** Opening Data listing block **

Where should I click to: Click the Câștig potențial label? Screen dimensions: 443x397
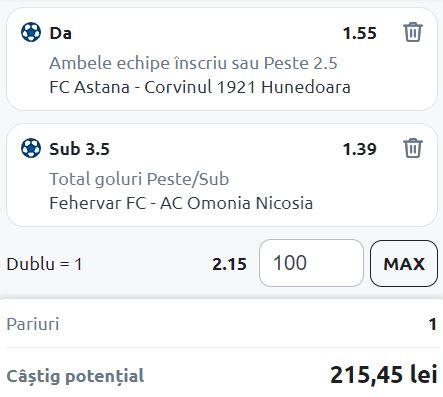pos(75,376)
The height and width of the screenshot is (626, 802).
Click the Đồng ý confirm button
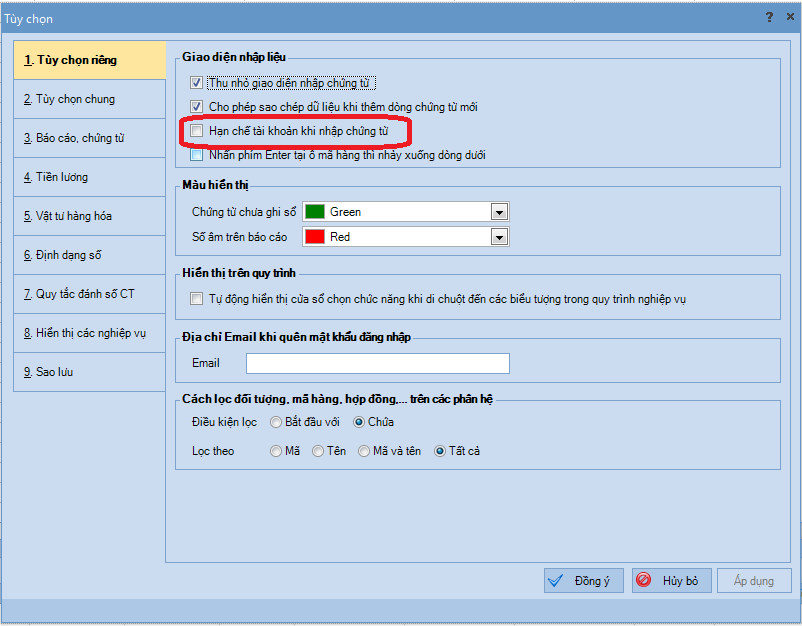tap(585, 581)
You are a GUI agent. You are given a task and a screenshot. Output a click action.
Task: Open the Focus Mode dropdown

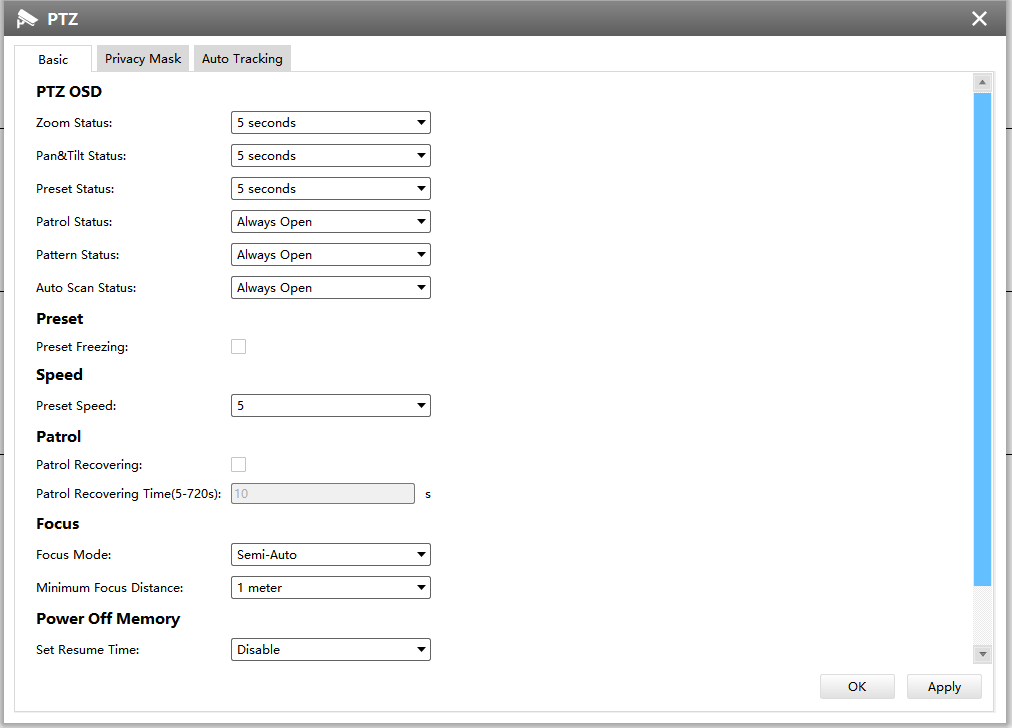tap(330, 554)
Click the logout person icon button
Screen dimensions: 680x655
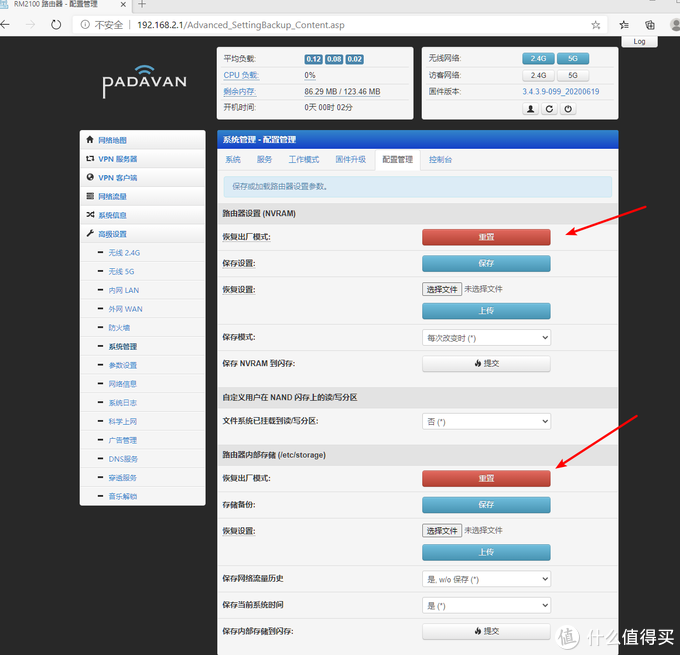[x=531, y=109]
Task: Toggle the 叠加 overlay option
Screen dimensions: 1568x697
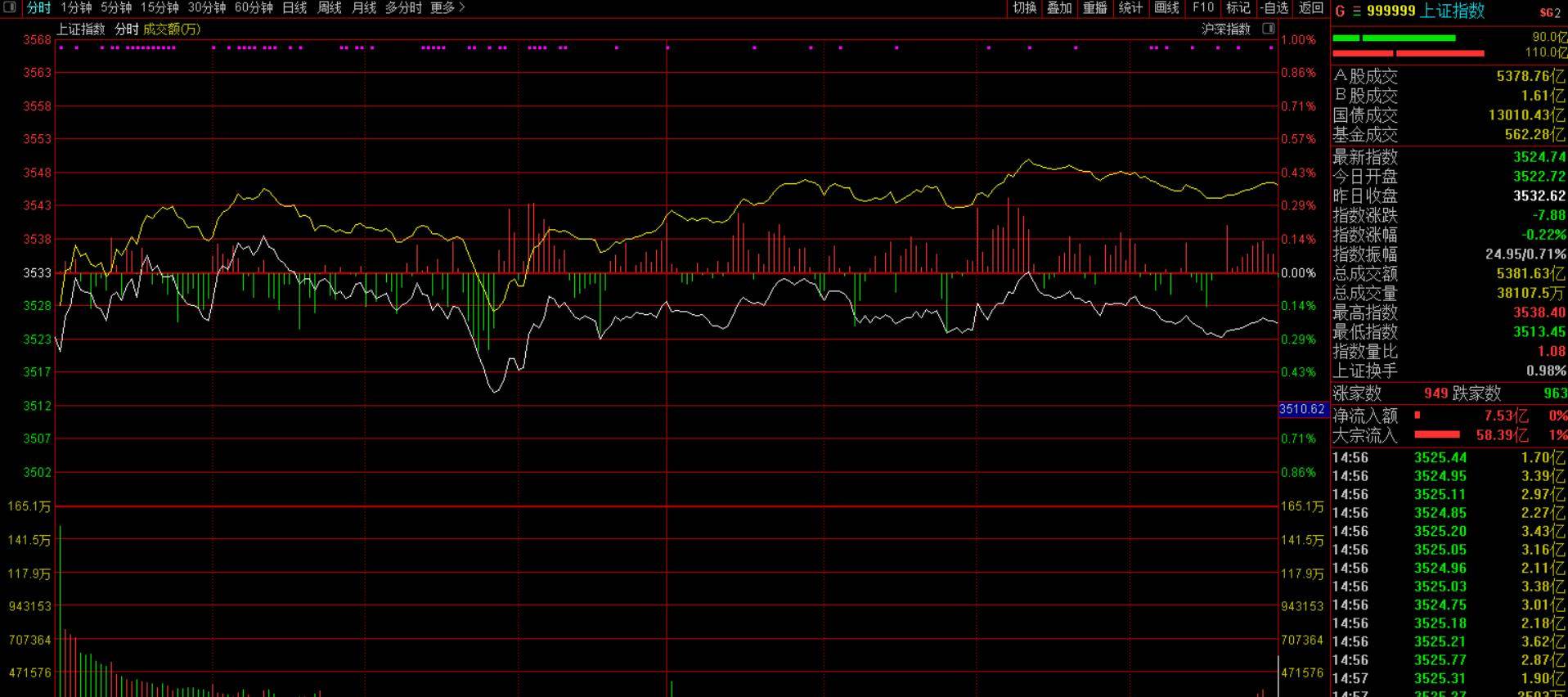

** Closing Data listing block **

Every line that holds the word "screenshot" should be copied from the records.

Solution below >>
The height and width of the screenshot is (626, 802).
You are a GUI agent. You are given a task and a screenshot. Output a click action.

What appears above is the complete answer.